“Inelastic Demand Meets Optimal Supply of Risky Sovereign Bonds”, with Matias Moretti, Lorenzo Pandolfi, Sergio Schmukler, and German Villegas-Bauer.
We present evidence of inelastic demand in the market for risky sovereign bonds and examine how it affects government policies. We exploit monthly changes in the composition of a major emerging market bond index to identify flow shocks that shift the available bond supply, which are unrelated to country fundamentals. Our estimates imply an average inverse price demand elasticity of -0.30, higher in magnitude than estimates for advanced economies. This elasticity increases with default risk, suggesting that investors demand a premium as compensation for risk. We develop a sovereign debt model with endogenous default, and we discipline it based on our empirical estimates. Under inelastic investors, an additional unit of debt lowers bond prices even under constant default risk. Because governments internalize this effect, the inelastic demand becomes a commitment device that limits debt issuances. Our quantitative model shows that this mechanism significantly reduces default risk and bond spreads.
“The Anatomy of Index Rebalancings: Evidence from Transaction Data”, with Mariana Escobar, Lorenzo Pandolfi, and Alvaro Pedraza.

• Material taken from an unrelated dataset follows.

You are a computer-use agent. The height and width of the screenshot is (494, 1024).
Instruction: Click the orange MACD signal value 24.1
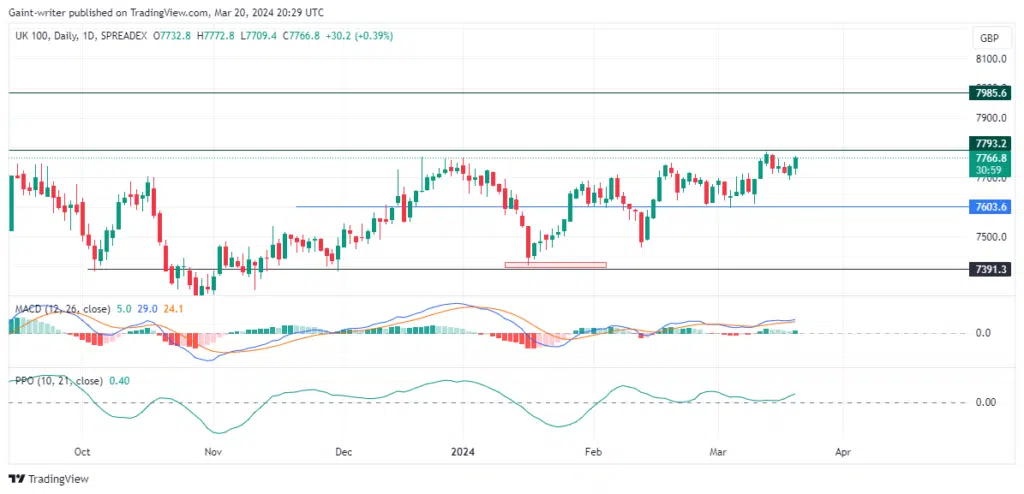pyautogui.click(x=173, y=308)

We exploit a novel dataset covering the universe of transactions in the Colombian Stock Exchange to analyze episodes of additions to and deletions from MSCI equity indexes. We find additions and deletions to have large price effects: the median cumulative abnormal return in absolute value is 5.5%. We show that these price effects are due to large demand shocks by different classes of international investors – not only passive funds and ETFs, but also active mutual funds, pension funds and government funds – which are not absorbed by arbitrageurs. Consistent with recent asset pricing models with limits to arbitrage, we estimate stock demand curves to be very inelastic: the demand elasticity for the median stock in our sample is -0.34, implying that a 1% increase in the demand for the stock increases its price by 2.9%.
“Drug Money and Bank Lending: The Unintended Consequences of Anti-Money Laundering Policies”, with Pablo Slutzky and Mauricio Villamizar-Villegas.

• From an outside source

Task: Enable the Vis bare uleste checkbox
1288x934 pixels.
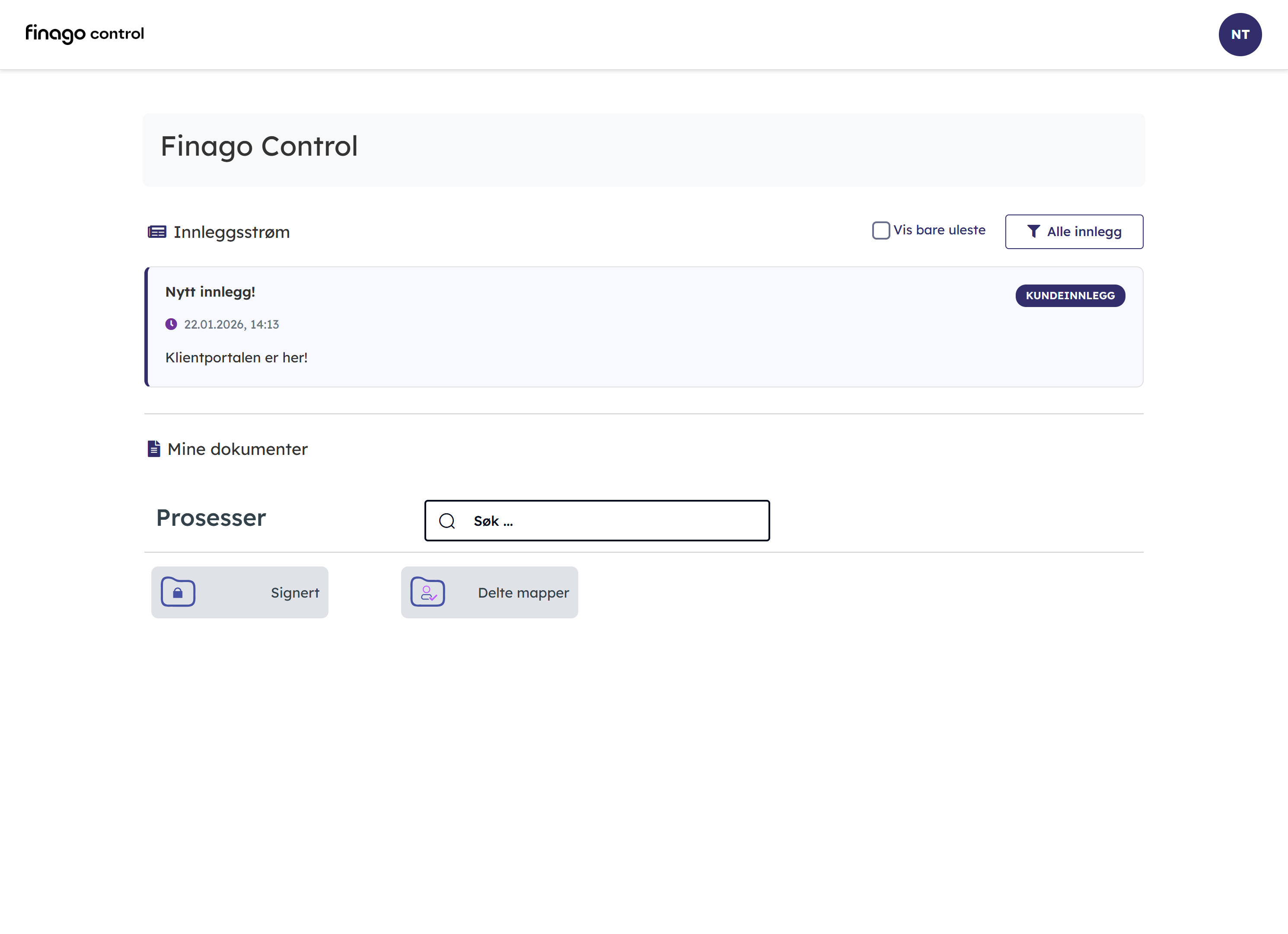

We explore the unintended consequences of anti-money laundering (AML) policies. For identification, we exploit the implementation of the SARLAFT system in Colombia in 2008, aimed at controlling the flow of money from drug trafficking into the financial system. We find that bank deposits in municipalities with high drug trafficking activity decline after the implementation of the new AML policy. More importantly, this negative liquidity shock has consequences for credit in municipalities with little or nil drug trafficking. Banks that source their deposits from areas with high drug trafficking activity cut lending relative to banks that source their deposits from other areas. We show that this credit shortfall negatively impacted the real economy. Using a proprietary database containing data on bank-firm credit relationships, we show that small firms that rely on credit from affected banks experience a negative shock to investment, sales, size, and profitability. Additionally, we observe a reduction in employment in small firms. Our results suggest that the implementation of the AML policy had a negative effect on the real economy.